Sunday, August 29, 2021

Colin Falconer

I’m reading Colin Falconer’s Silk Road. It’s a brilliant adventure historical fiction.  It pairs a Templar with a Dominic papal priest travelling from to the ‘centre of the universe’, Karakoram, capital of the Mongol Empire,  near the centre of modern day Mongolia.  They are on a mission to speak to the Khan but what is so enjoyable are their meeting with people along the silk route, their conversations, the great adventures, the incredible Tatar Princess, and the comparison of her with the Chin Dynastiy women. All the while there is discussion of Buddhism, Mohammedism, Christian Nestorianism and the most rigid Catholicism as opposed to the liberal faith based Templar tradition. Great wars and romance and visual delights woven by the greatest of story tellers.I am so glad I’ve found this new author.
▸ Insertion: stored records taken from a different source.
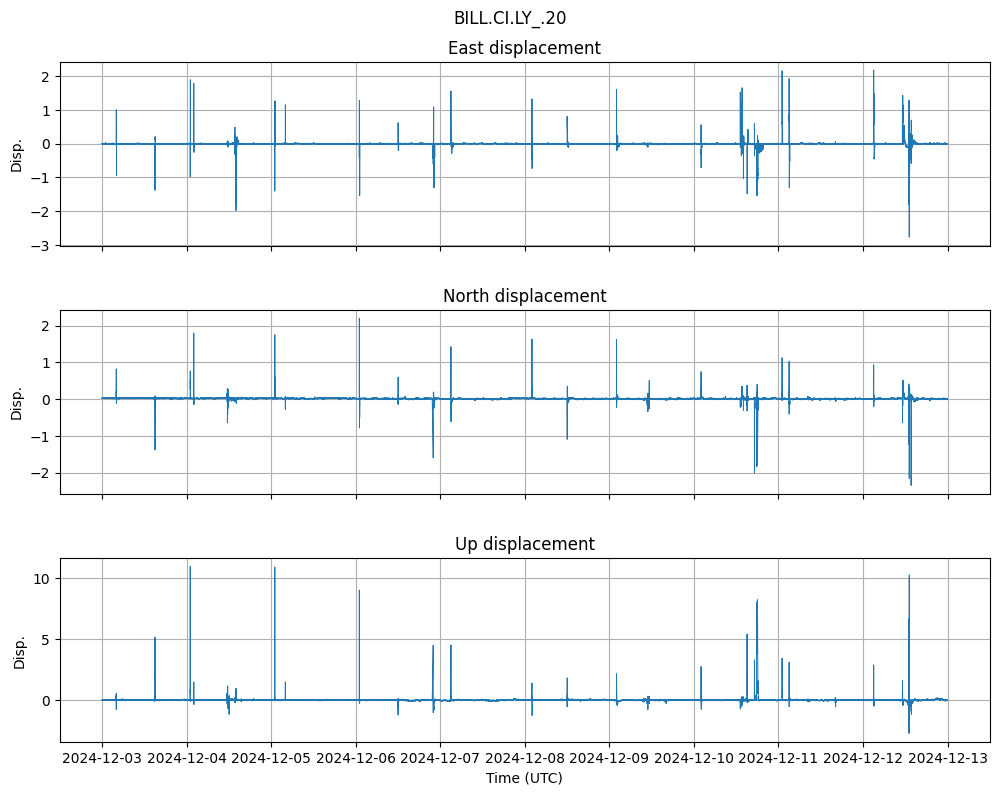999x795 pixels.
Task: Click the Up displacement subplot title
Action: [x=524, y=544]
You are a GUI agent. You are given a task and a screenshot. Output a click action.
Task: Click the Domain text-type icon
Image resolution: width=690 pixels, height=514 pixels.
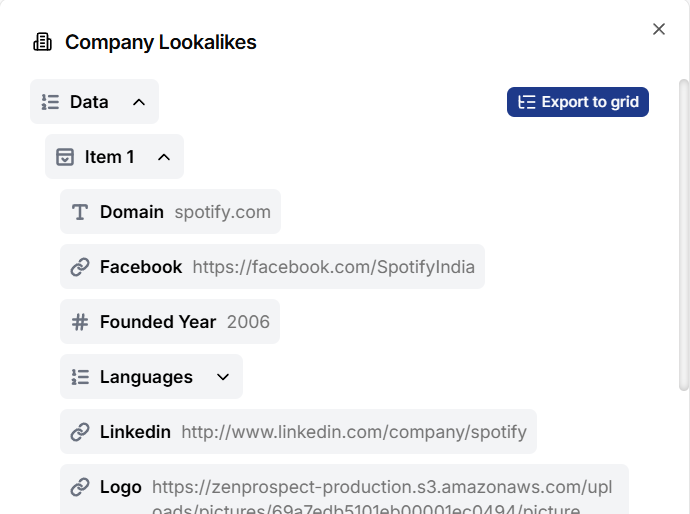(x=80, y=212)
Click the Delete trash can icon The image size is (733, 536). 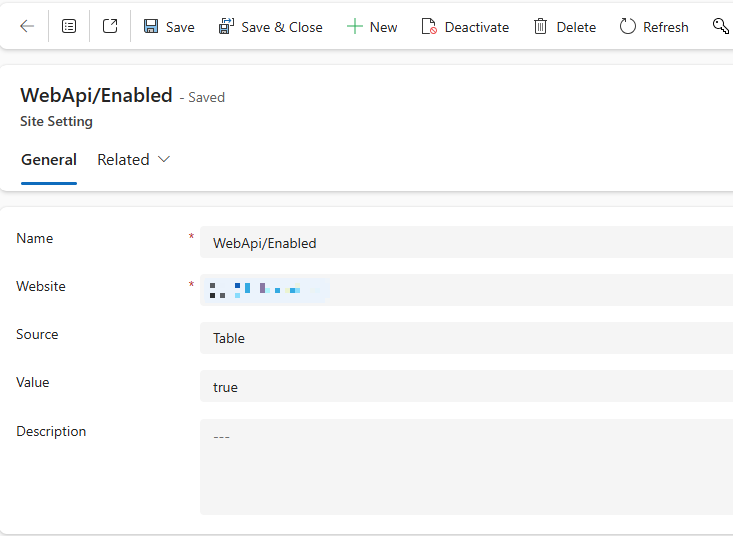click(540, 27)
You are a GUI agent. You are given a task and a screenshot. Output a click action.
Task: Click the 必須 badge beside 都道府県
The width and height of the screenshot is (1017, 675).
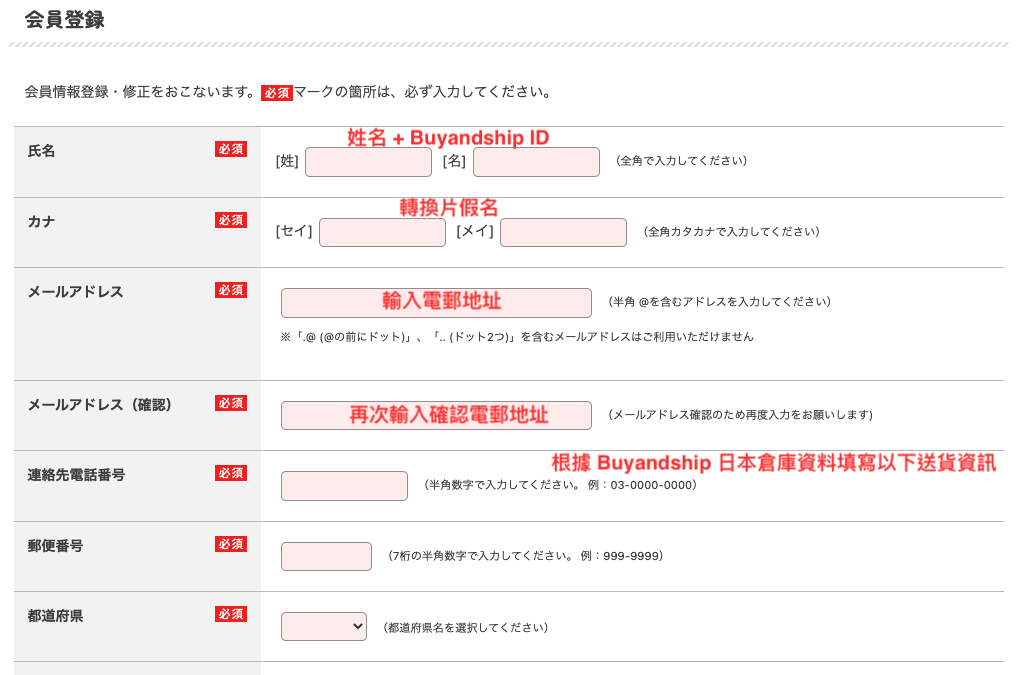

He’s right up there with previous authors of historical fiction like American writer, James Michener’s whose books were a wealth of history, geography and philosophy. Michener’s characters and plot are not  as well developed as Falconer’s whose more comparable to the great African writer Wilbur Smith.  His writing certainly captures conflict well like Tolstoy, but equally the sensual like D.H. Lawrence  His passion in not at all salacious as George Macdonald Frazer, creator of that greatest that great historical fiction character, Flashman. I was excited to find Falconer as I was to find Peter Rimmer whose writer is as ‘full’ and ‘absorbing’.  This Silk Road captured me as Flight of the Fish Eagle did.  Colin Falconer is simply brilliant though in his ability to take the most erudite subject, a discussion of the nature of being, and turn it into a dialogue as good as Franny and Zoey of Salinger or Steppenwolf of Herman Hesse. 
I’ve downloaded several more of his books as happy as I was when I found Baldacci, Daniel Kallas, Ian Rankin, Anthony Melville-Ross,Phillip McCurtchan, Hiiansen, Harlan Coban, Manda Scott, Bernard Cornwall,  Griff Hosker,  Louis L’Amour, Tom Clancy, Asimov.  Each of so many writers has been just that good that I haven’t been able to stop at one.  Like ice cream they cry for more.  I’m an inveterate reader of every genre except perhaps horror though Steven King is the exception.  I can remember young when I ‘found’  Robert Heinlein and later Douglas Adams.  True treasures.  But historical fiction has always had it’s appeal for me a student of history.  I’ve often read a text of ‘non fiction’ history alongside an historical fiction enchanted by the tale woven by the writer who not only is a story teller but a researcher.  
Finding Colin Falconer has awakened that delight I’ve known again and again though less with age. I sometimes feel jaded and a bit ‘bored’ by modern writers, like the too predictable detective story.  I liked reading Tannis Laidlaw recently who adds to the Agatha Christie genre.  As a psychologist her insights into humans are so engaging. Colin Falconer though does all of this and more with his intimate grasp of ideas ,brilliant caracterization and the truly epic adventure tale.  
Thank you.  I now have quite a few books to read when the books shelves were less well stocked than those of the young man. That young man simply soared to meet Dostoyevsky,  William Somerset Maugham , Winston Churchill and H.G. Wells. Now it takes an Abraham Verghese , Cutting the Stone to lift me out of older age and that ennui so well written of in the Bonfire of the Vanities.